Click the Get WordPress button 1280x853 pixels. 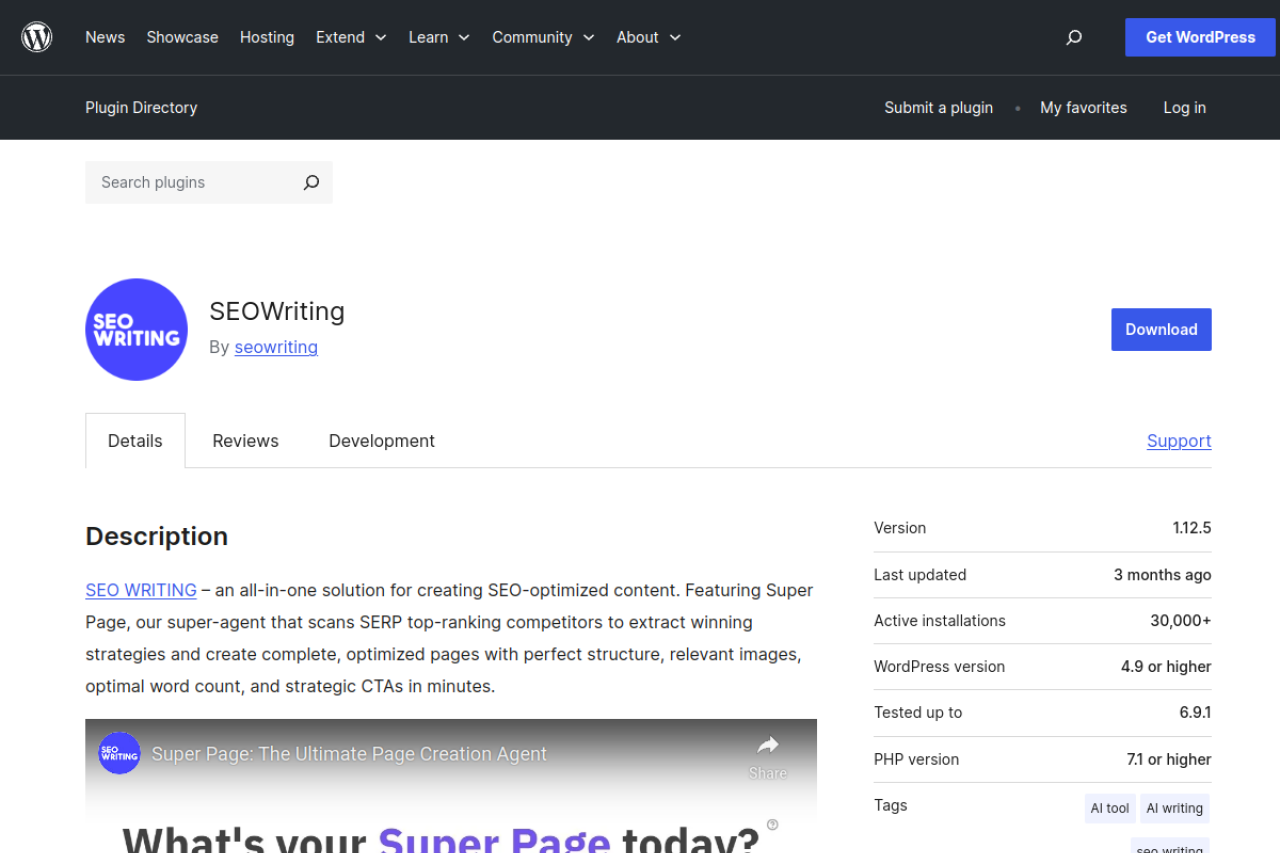1200,37
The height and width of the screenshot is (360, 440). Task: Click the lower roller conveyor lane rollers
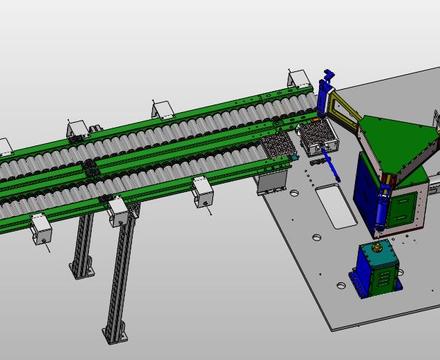(x=133, y=180)
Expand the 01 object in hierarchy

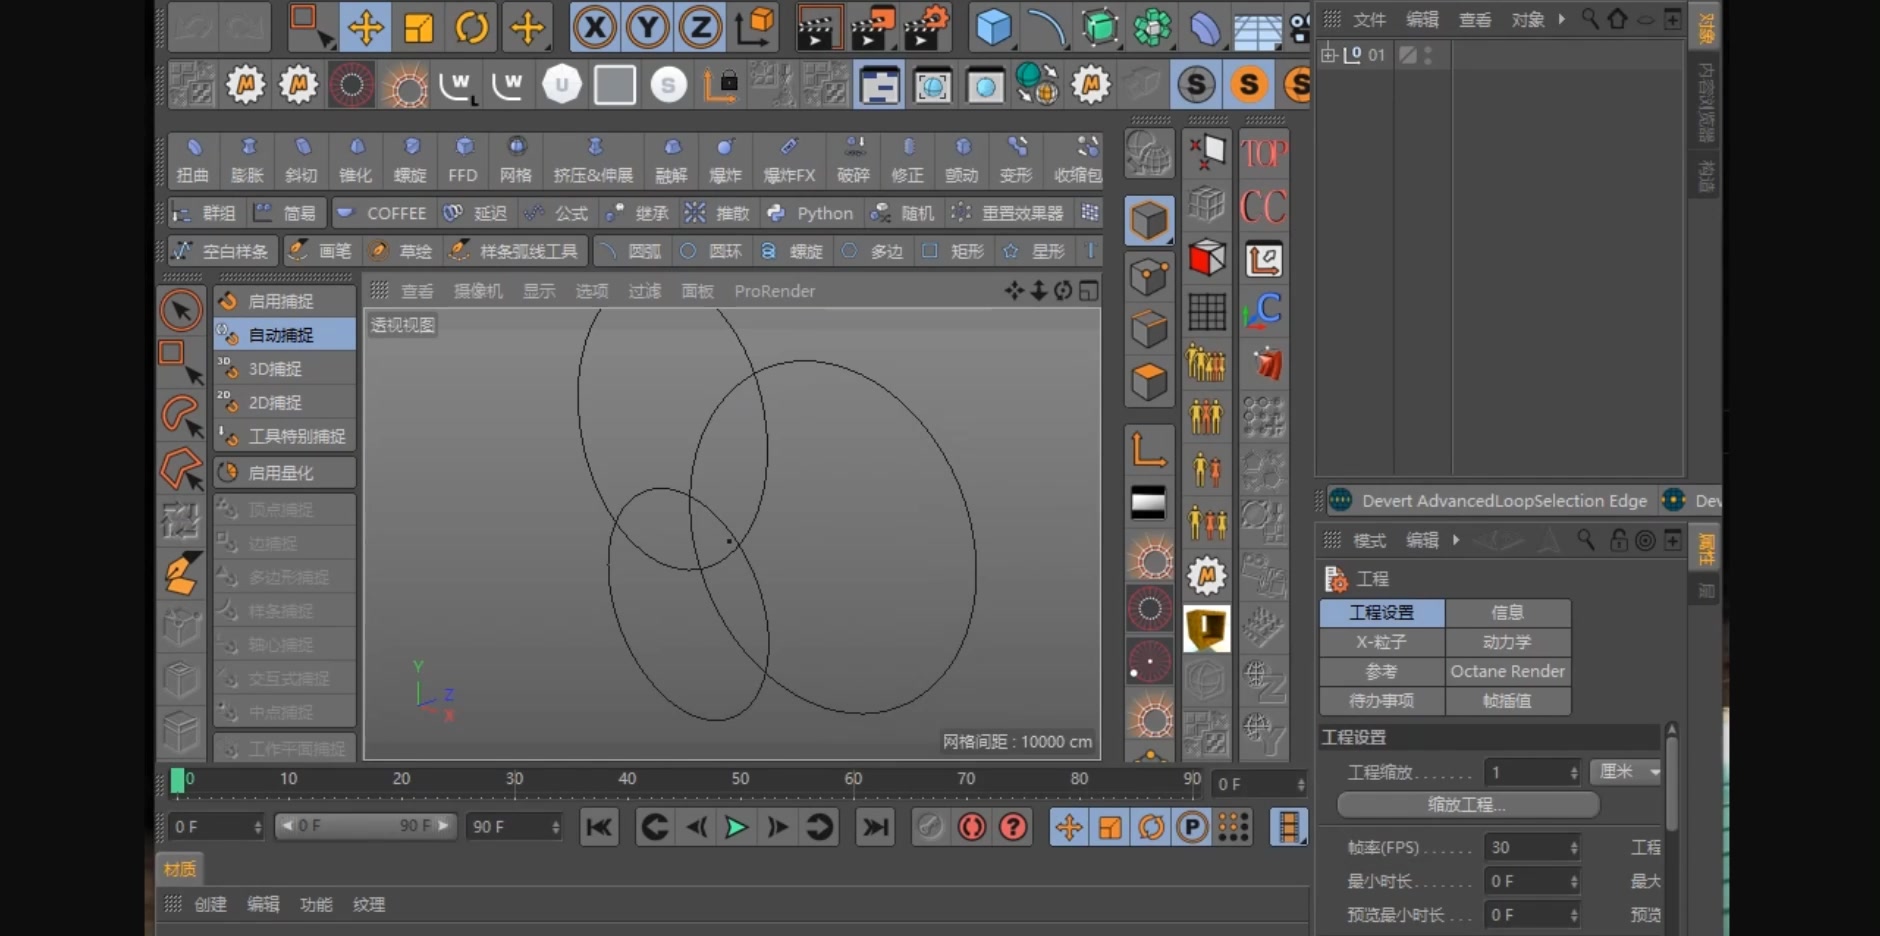click(1329, 55)
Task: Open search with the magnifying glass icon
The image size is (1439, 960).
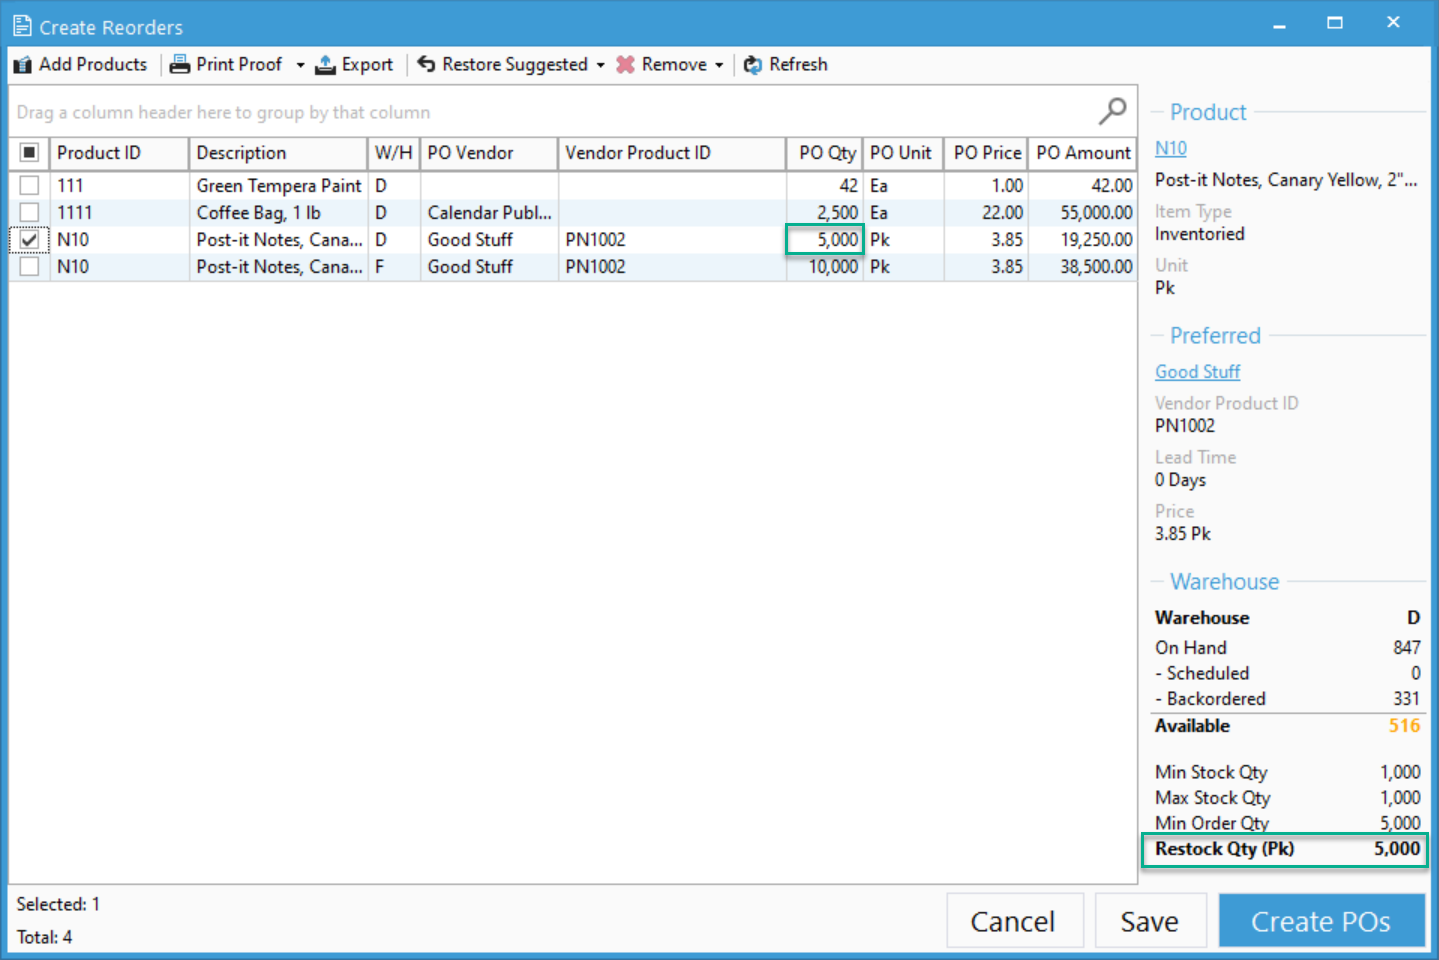Action: [x=1112, y=111]
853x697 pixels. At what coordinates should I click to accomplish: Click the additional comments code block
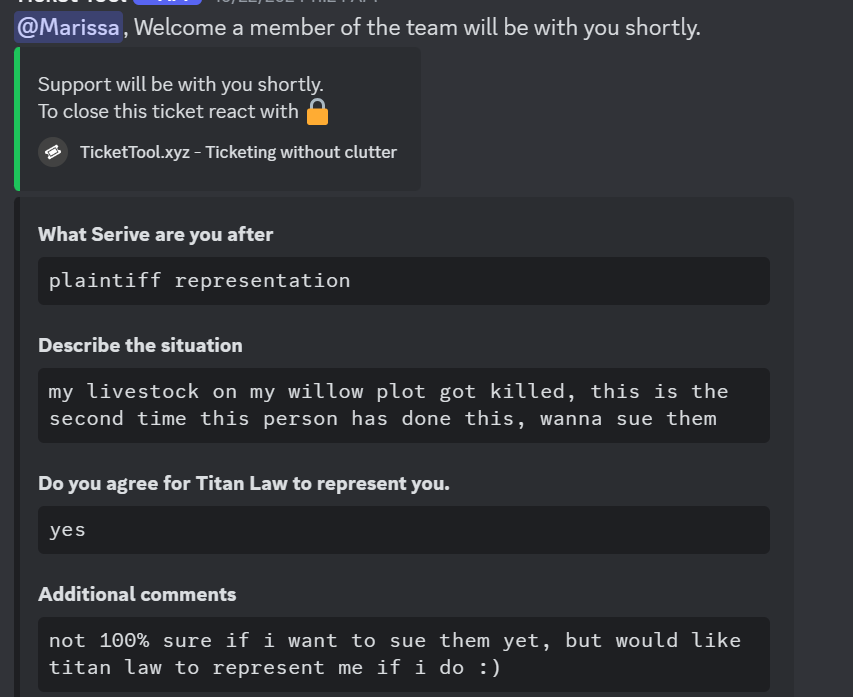(404, 655)
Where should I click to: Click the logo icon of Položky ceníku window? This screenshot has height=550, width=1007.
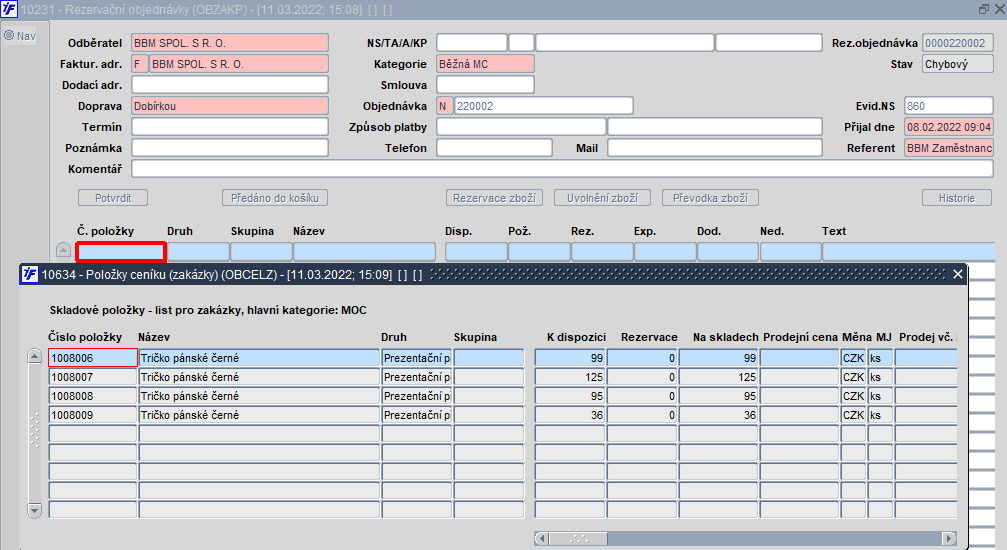[x=30, y=274]
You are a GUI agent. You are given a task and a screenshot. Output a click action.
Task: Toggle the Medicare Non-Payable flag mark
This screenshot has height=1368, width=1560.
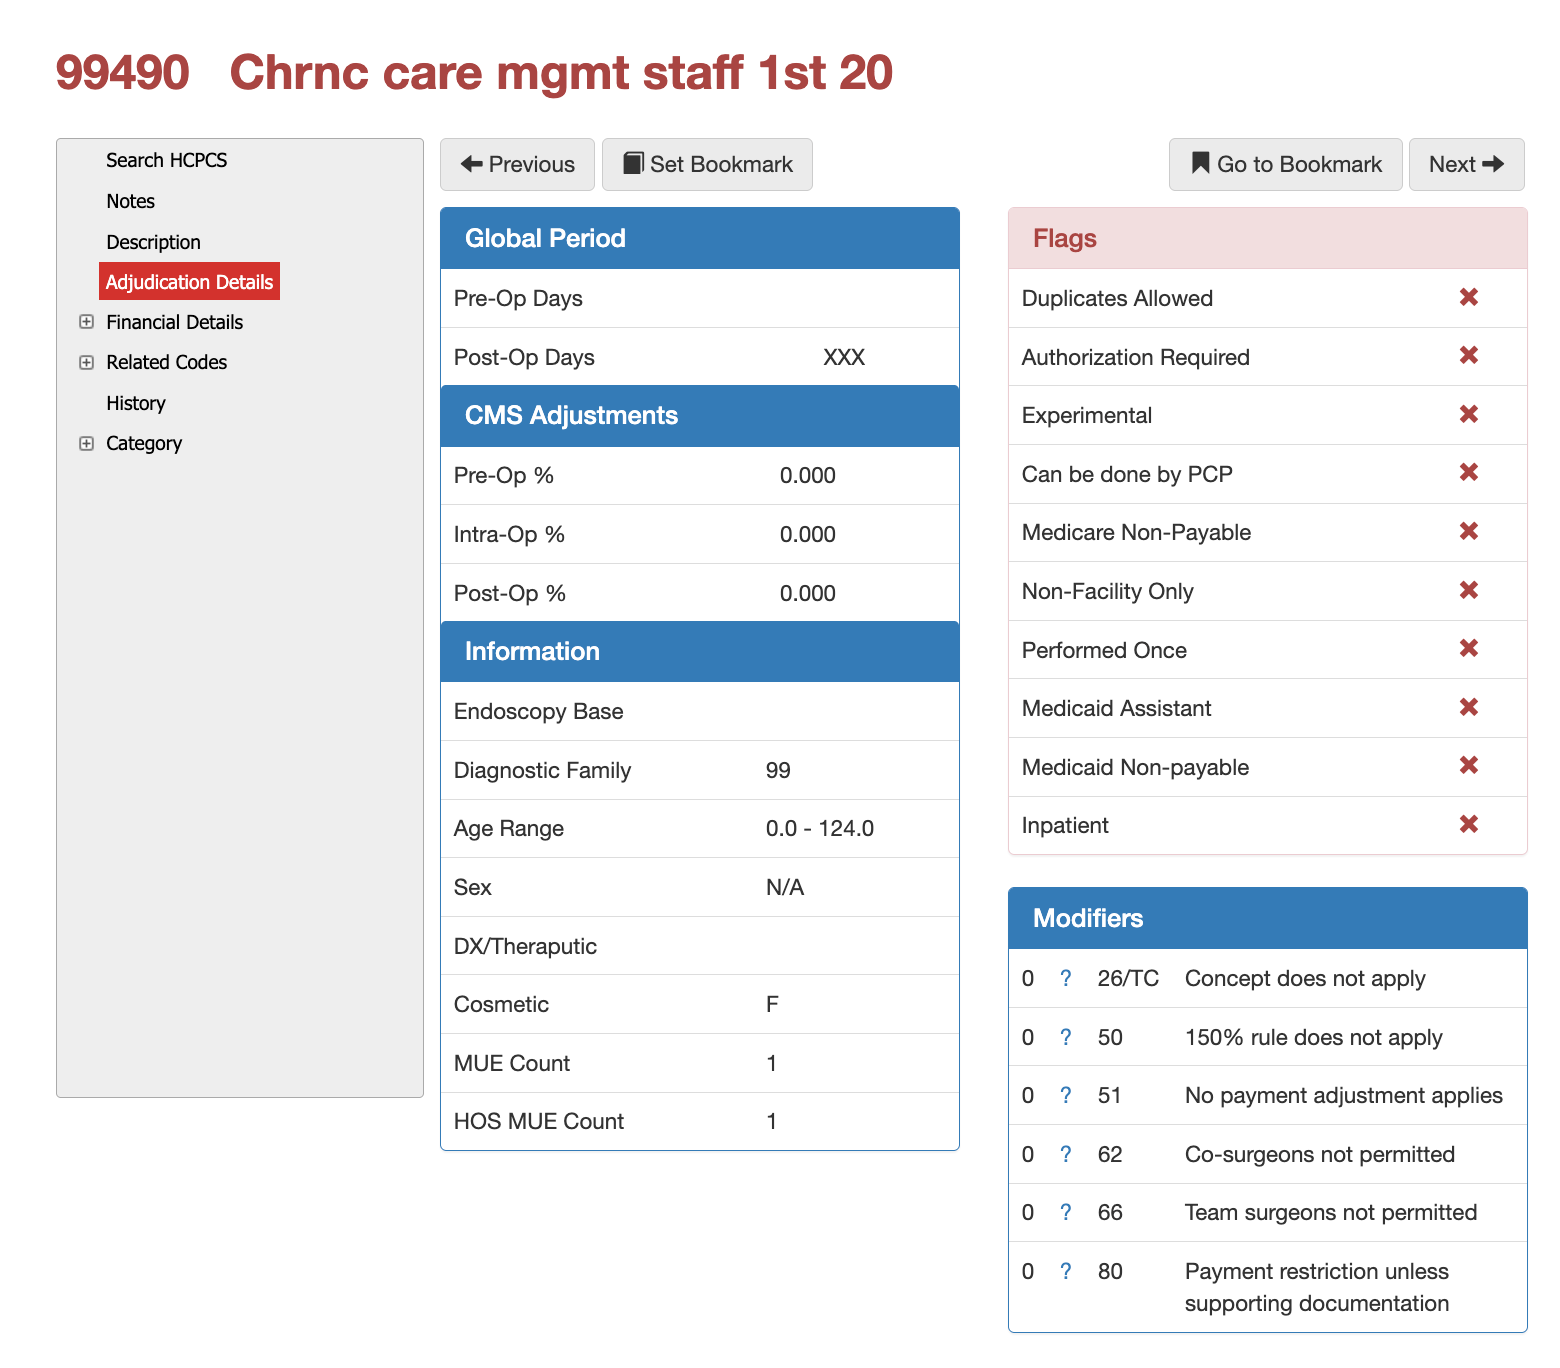tap(1468, 531)
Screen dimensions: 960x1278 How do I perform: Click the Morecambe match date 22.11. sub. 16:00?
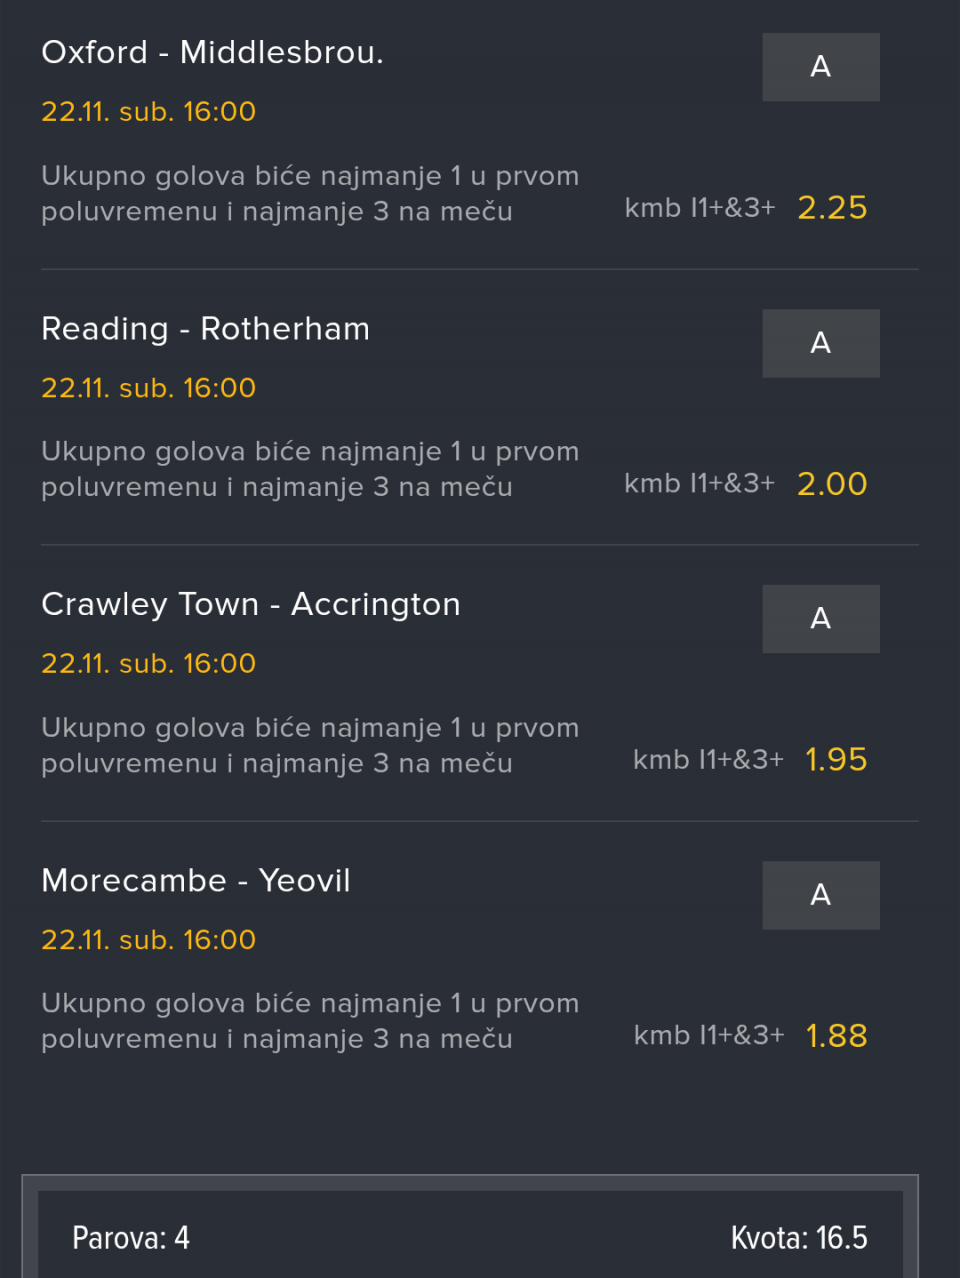click(x=148, y=940)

......

> **PROBLEM DETAILS**:
Above are the records. Copy exactly, and only, the lines from the line containing "Screen dimensions: 960x1278" through the last one, omitting any pictures.

> **RESULT OF THE TASK**:
Screen dimensions: 960x1278 How do I perform: Click the Morecambe match date 22.11. sub. 16:00?
click(x=148, y=940)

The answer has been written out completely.